» **TASK DESCRIPTION**: Omit the pictures while printing every entry below exactly as given.

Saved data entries
◆ ◆ ◆ ◆

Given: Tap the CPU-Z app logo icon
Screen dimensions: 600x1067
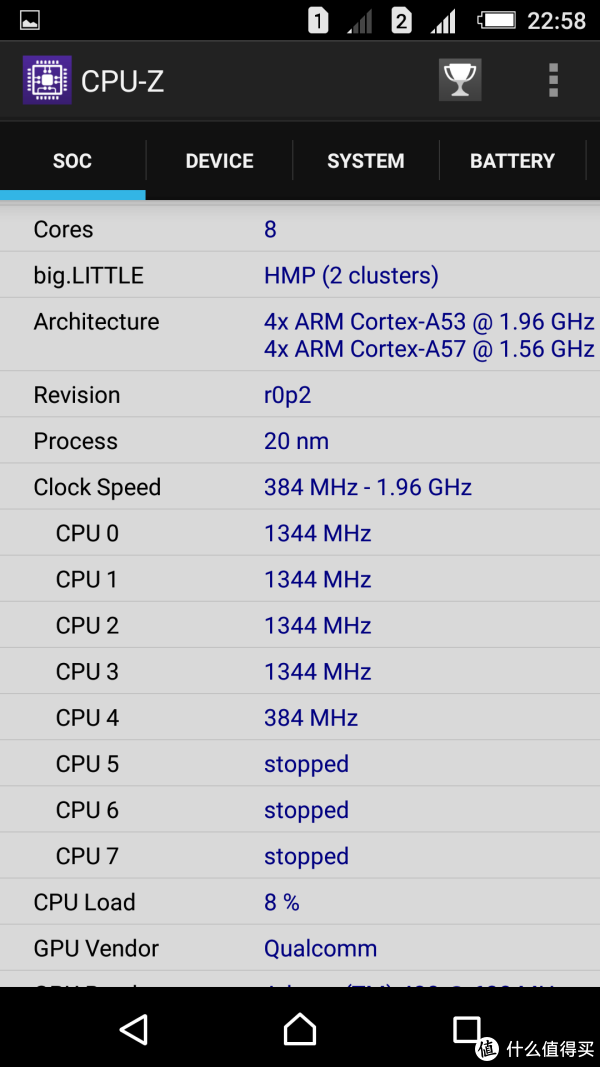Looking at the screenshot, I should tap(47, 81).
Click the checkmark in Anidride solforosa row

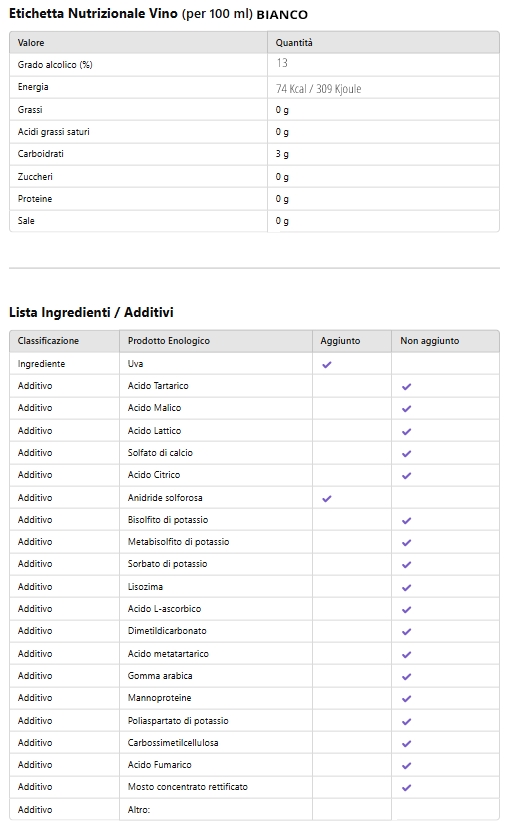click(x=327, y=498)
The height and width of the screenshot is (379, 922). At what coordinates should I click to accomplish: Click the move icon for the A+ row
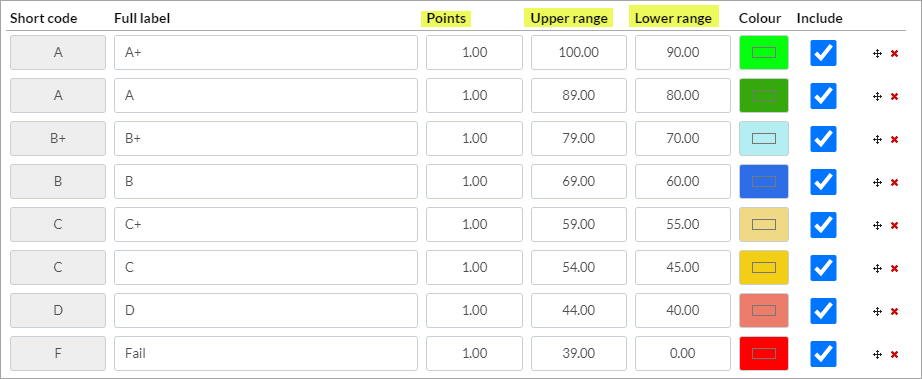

◆ ◆ ◆ ◆

» **RESPONSE TO THE EXERCISE**:
Given: Tap the CPU-Z app logo icon
Screen dimensions: 600x1067
Looking at the screenshot, I should tap(47, 81).
Click the checkmark in Anidride solforosa row

click(x=327, y=498)
The height and width of the screenshot is (379, 922). At what coordinates should I click to accomplish: Click the move icon for the A+ row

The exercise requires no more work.